Image: Prudence Flint, The Fitting (2019), oil on linen, 130 x 107 cm
Prudence Flint ‘The Visit’
Mother’s Tankstation Limited, Dublin
8 May – 29 June 2019
There is pertinent purpose, an exactitude (my auto correct wanted to take it to ‘penitent exactitude’ – which is also rather nice), not only to all of Prudence Flint’s painting, but to her apparently straightforward titling; The Visit, for her solo exhibition with mother’s tankstation, Dublin. My meaning being, that this is the first time since studying art history that we have composed a text about the work of an artist we have not met. Hhmm. Skype conversations don’t really count; they are as misleading as they are ‘leading’ – with the slippages of distance and crucial fractions of time impacting upon nuance, the reading of reaction and vice versa. A text communication from the artist beforehand to set up the cyber-date, is almost more revealing, as Flint writes (no emojis), “I just want to hear what your voice sounds like”. The thought is inescapable, that we have just heard hers.

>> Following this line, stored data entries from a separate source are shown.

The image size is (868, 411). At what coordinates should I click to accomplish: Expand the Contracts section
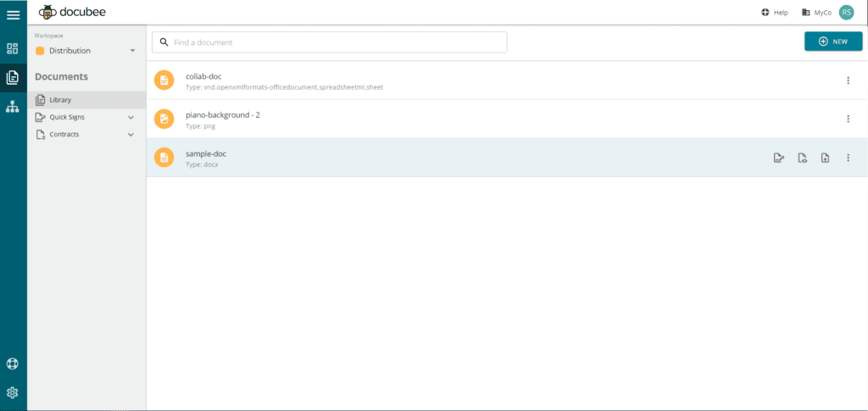coord(131,135)
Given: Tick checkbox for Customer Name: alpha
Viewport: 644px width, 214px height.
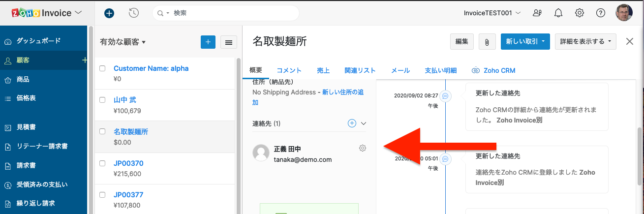Looking at the screenshot, I should click(103, 68).
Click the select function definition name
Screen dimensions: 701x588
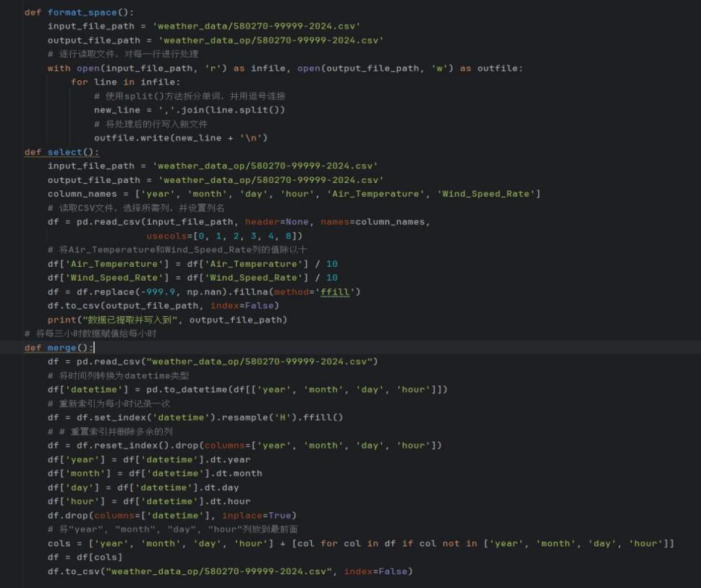click(x=64, y=152)
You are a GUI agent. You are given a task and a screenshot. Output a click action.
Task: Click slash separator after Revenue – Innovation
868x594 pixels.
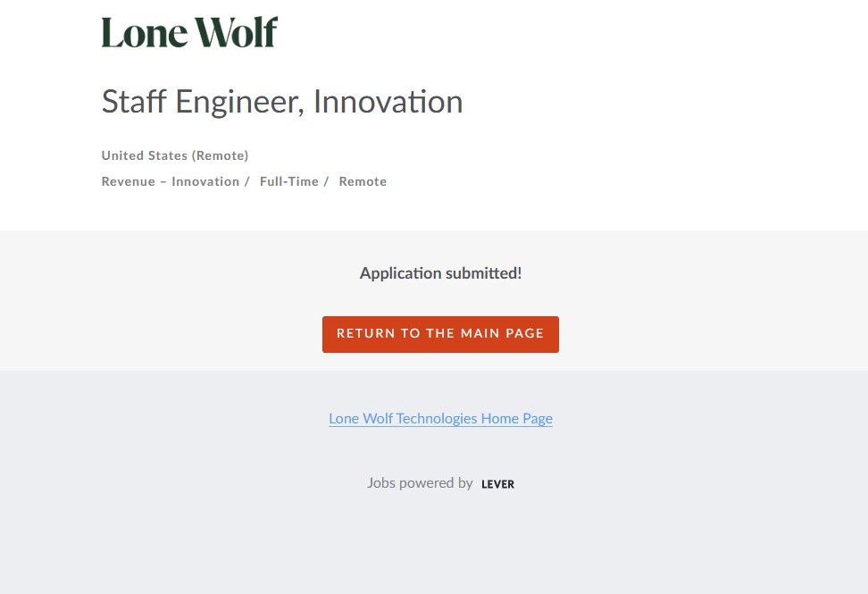246,181
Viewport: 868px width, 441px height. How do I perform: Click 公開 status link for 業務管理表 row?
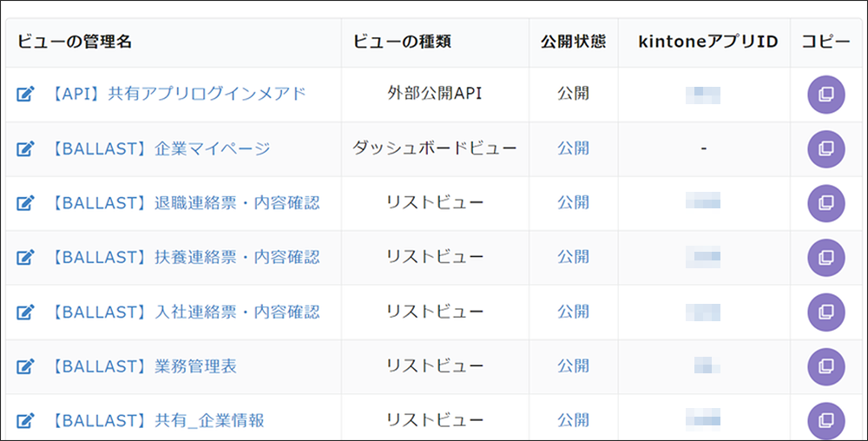(573, 365)
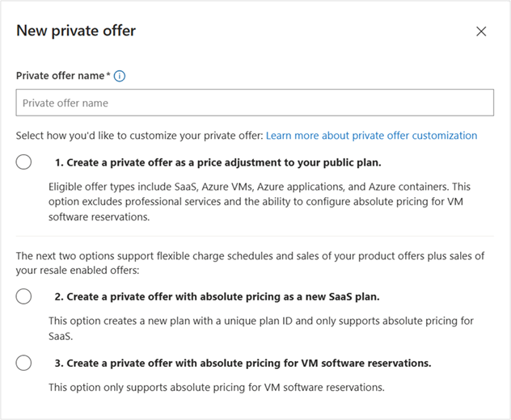Select the price adjustment to public plan radio button
Image resolution: width=511 pixels, height=420 pixels.
coord(23,162)
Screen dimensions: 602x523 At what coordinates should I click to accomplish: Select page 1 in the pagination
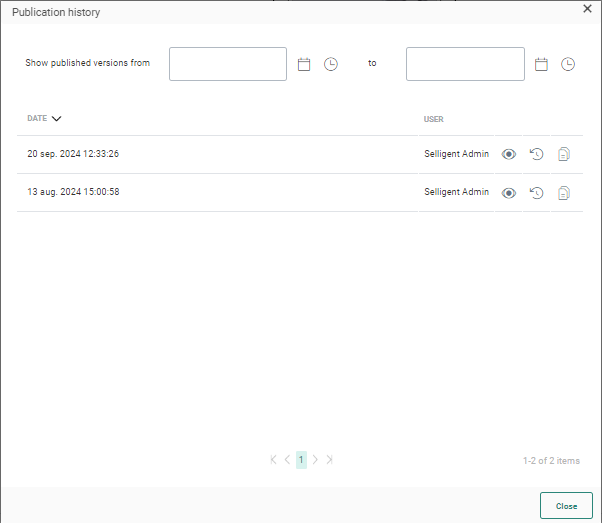pyautogui.click(x=301, y=460)
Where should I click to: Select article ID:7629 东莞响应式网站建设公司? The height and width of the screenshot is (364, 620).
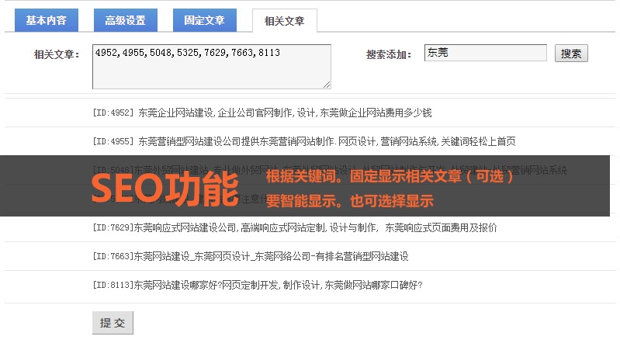click(294, 227)
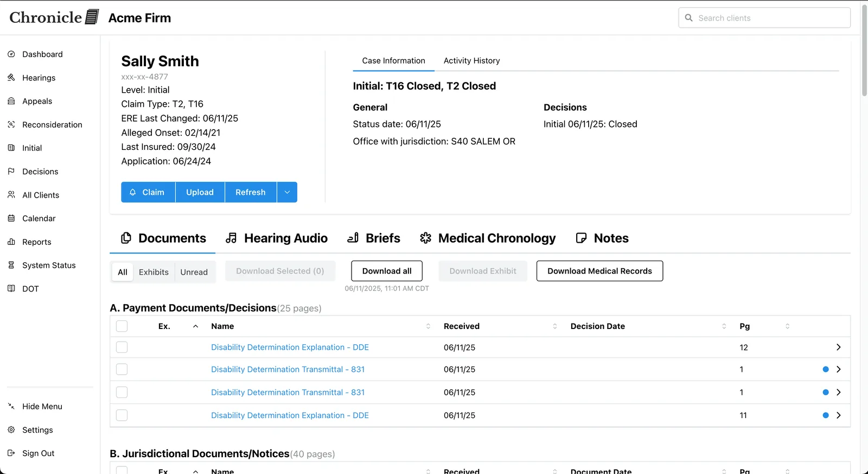Check the Disability Determination Explanation 12-page row checkbox
This screenshot has height=474, width=868.
122,347
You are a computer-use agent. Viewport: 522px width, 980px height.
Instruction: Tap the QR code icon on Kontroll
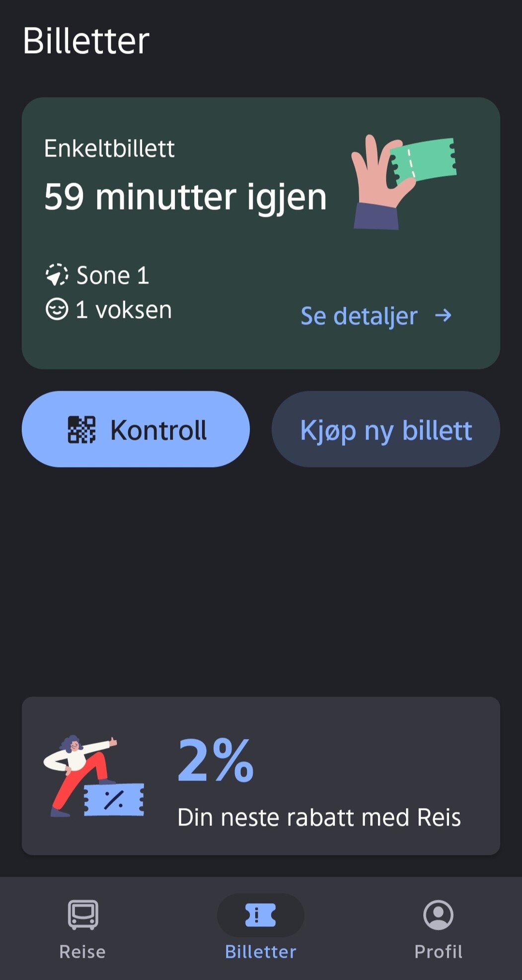tap(81, 430)
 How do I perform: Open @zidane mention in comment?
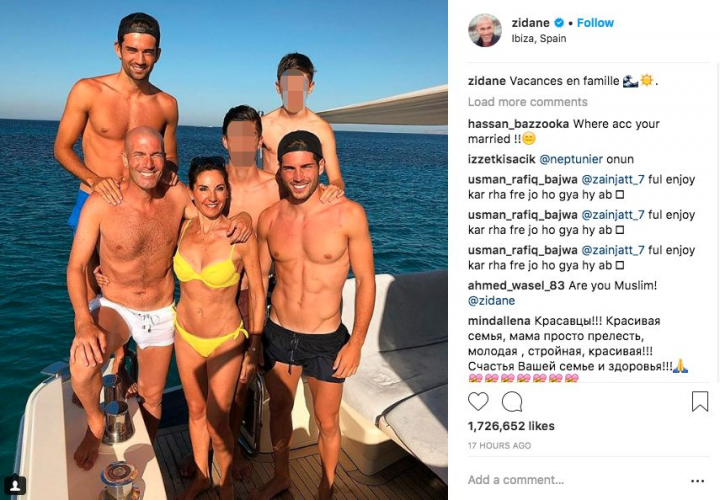point(491,301)
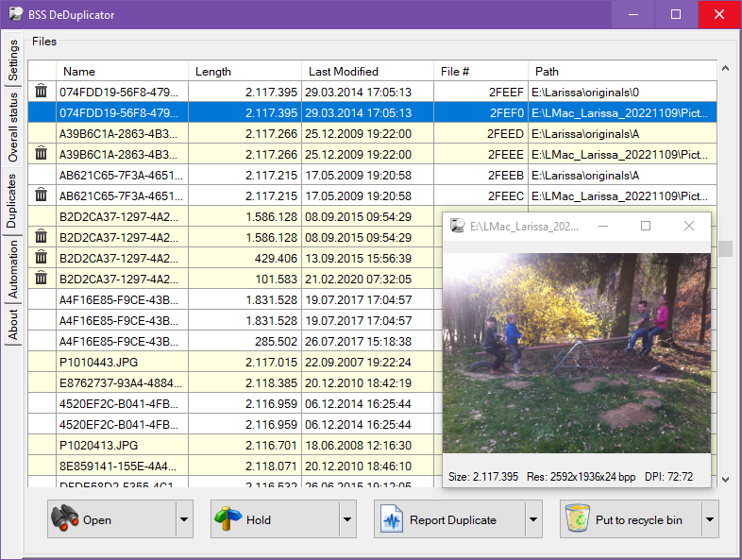The height and width of the screenshot is (560, 742).
Task: Expand the Put to recycle bin dropdown
Action: coord(710,519)
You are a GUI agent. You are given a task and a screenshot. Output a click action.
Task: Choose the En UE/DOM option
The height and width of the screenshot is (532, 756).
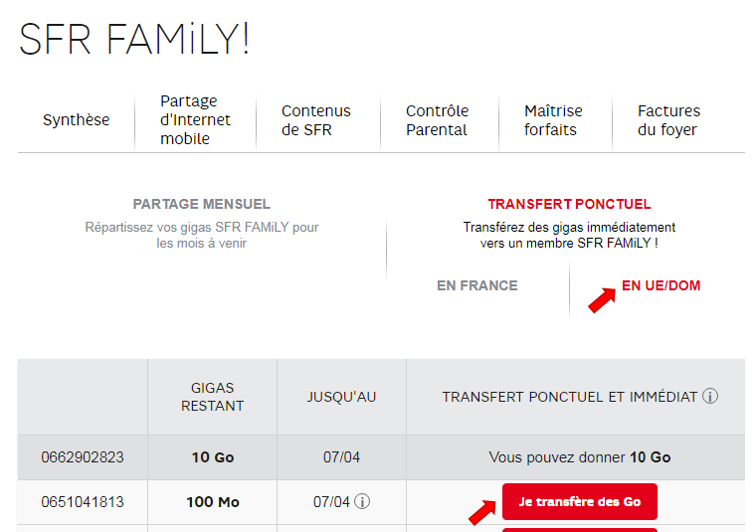click(662, 285)
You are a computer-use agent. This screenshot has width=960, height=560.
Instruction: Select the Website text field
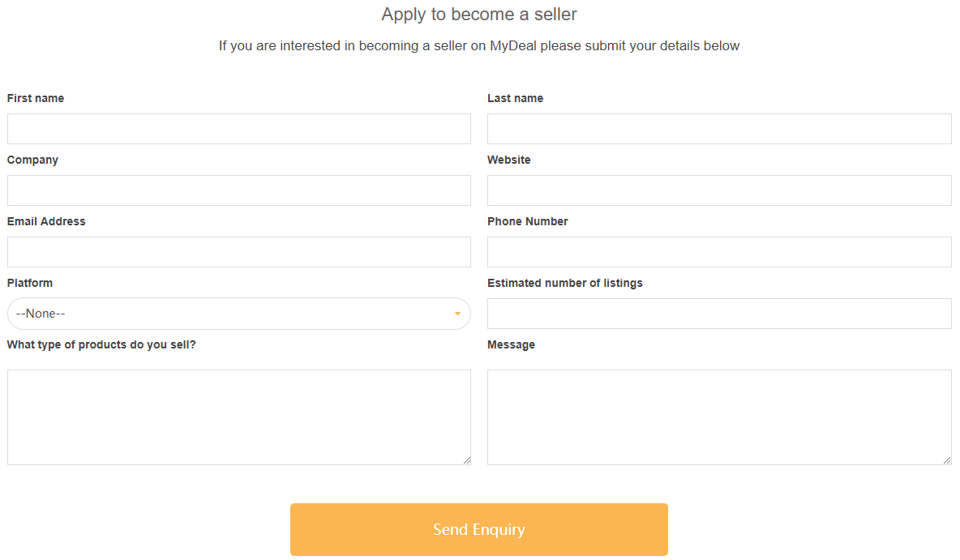tap(719, 190)
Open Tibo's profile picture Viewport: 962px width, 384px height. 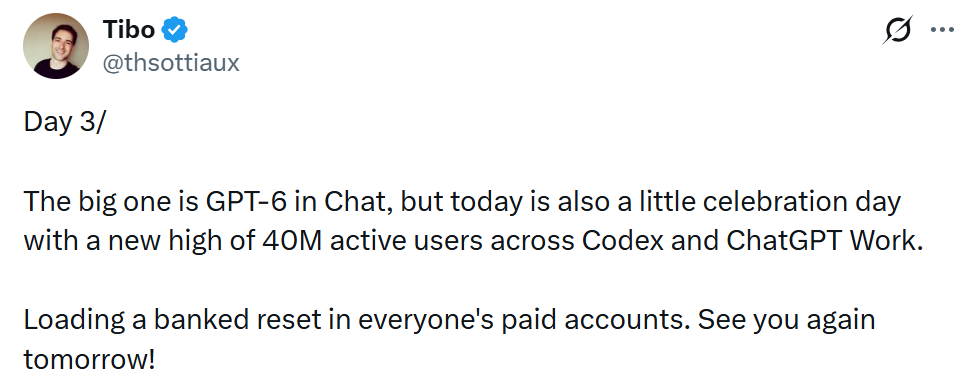56,46
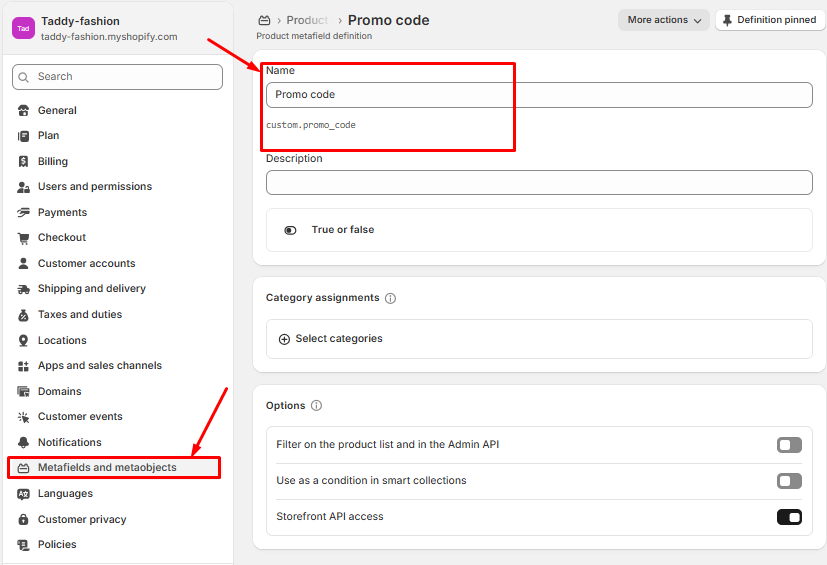Viewport: 827px width, 565px height.
Task: Click the Definition pinned button
Action: (769, 20)
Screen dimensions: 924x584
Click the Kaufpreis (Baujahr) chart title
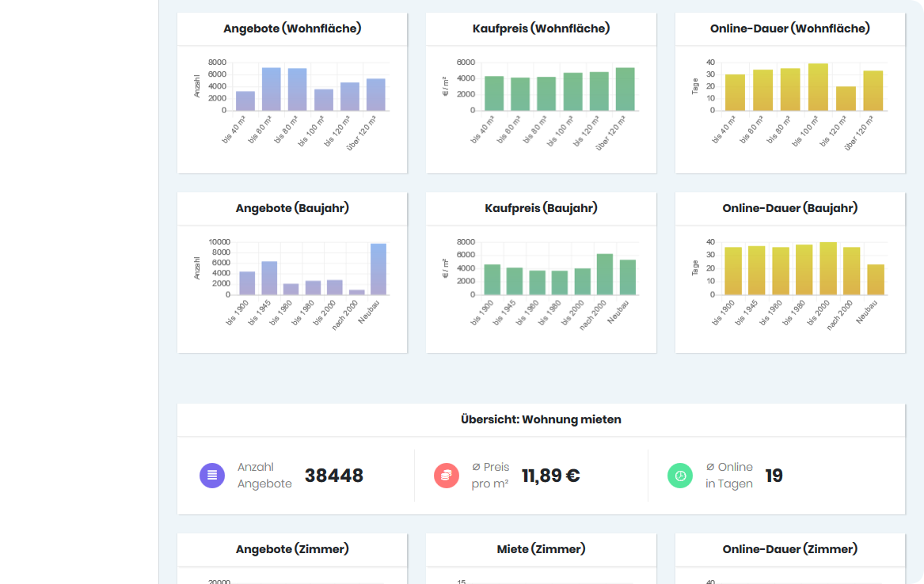(541, 208)
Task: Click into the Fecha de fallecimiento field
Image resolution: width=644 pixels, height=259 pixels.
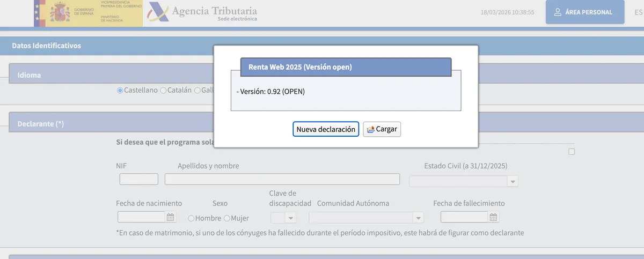Action: [464, 217]
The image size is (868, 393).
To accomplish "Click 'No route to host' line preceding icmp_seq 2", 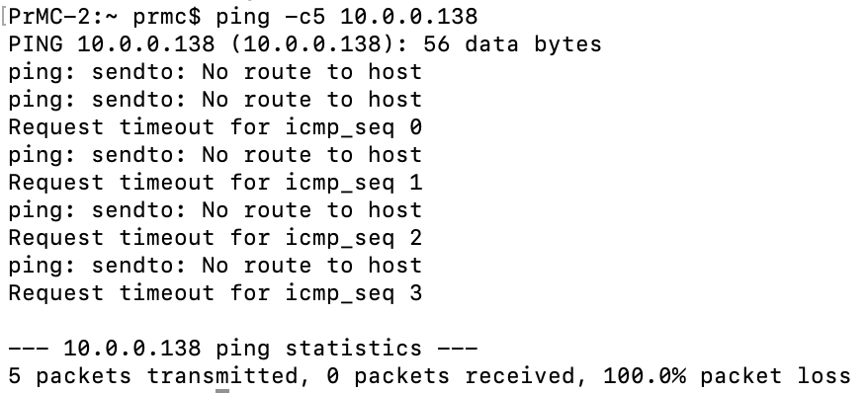I will (216, 210).
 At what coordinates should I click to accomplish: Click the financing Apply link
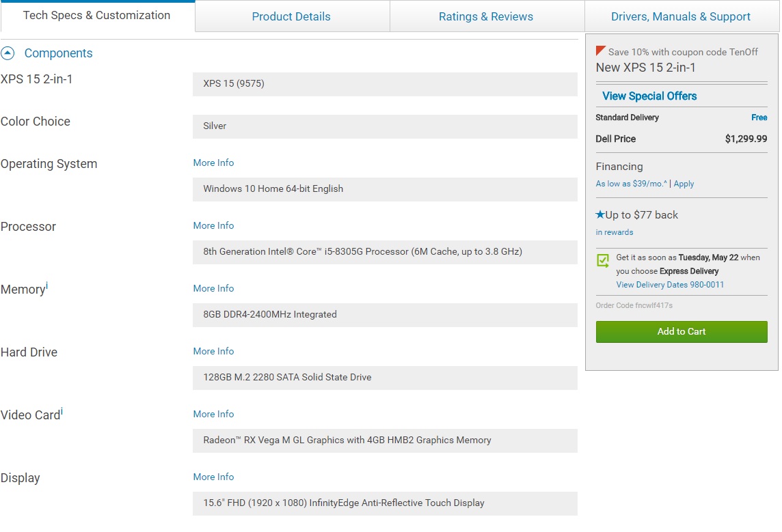pyautogui.click(x=684, y=184)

Prudence Flint is indeed visiting from distance, almost as far as you can get in fact, from Dublin that is, before setting out on a journey back home. So it is ‘fortunate’ for us that the Melbourne-born and based painter, has knowingly or fortuitously laid a groundwork of insightful online interviews1, that give a strong sense of her established practice. Also given said distance (a hilarious German gallerist used to address letters to us, when we lived in Sydney, with deliberate irony, giving the country as “Australien”), hence much of the content of this is text is necessarily gleaned from extant sources and we may want to fine tune it more, next week, based on personal encounter. Curiously, Australia has a common phrase for this particular temporal/spatial worry; ‘the tyranny of distance’, which accounts for why an artist can have a significant practice and reputation in one continent and be a complete discovery/mystery to most others. That said, there is something in the absence of presence that suits the mood of Flint’s eerie world of soft pastels, flat geometric surfaces, distorted perspectives and bodily bodies…2
To compound, and slightly paraphrase a number of questions posed as statements, from collective interviewers to Flint, which establish an irrepressibly singular impression; [why has she, or, how does she feel about…] having spent the past twenty years addressing paintings of a single female in an interior, sometimes groups, and occasionally outside… [?] There’s a simple poetry in the concise, prosaic, colourlessness of this ‘factually flat’ description of Flint’s collective practice that, through a suitable sense of repression, facilitates the magical logic and understated richness, at the heart of her paintings. Their mood is perhaps best described as ‘other’, but with contiguous, associative, hints of many things; the mood of Australian filmmaker, Paul Cox, slimmer but equally bodily stylizations that nudge, but equally don’t, towards an ‘idea’ of the Columbian painter Fernando Botero, contrarily there are thoughts of the spare angularity of Alex Katz, touches of Dorothea Tanning (but less consciously ‘strange’), Paula Rego (ibid), the late pink clothing heads of Louise Bourgeois (better), the influence of the early Renaissance structures, faces, certainly fragmentary moments of the ‘lost’ paintings, of Fredrick McCubbin and the Heidelberg school, the haze of mid-Modern interiors, the colour compositions arguably have something of the strict regularity of Mondrian, but on Prozac… the list is long and none of it in any way accurate, right, as nothing actually looks or feels anything like a ‘Prudence Flint’, which is simply an extraordinarily rare thing to say. We hear what her voice sounds like.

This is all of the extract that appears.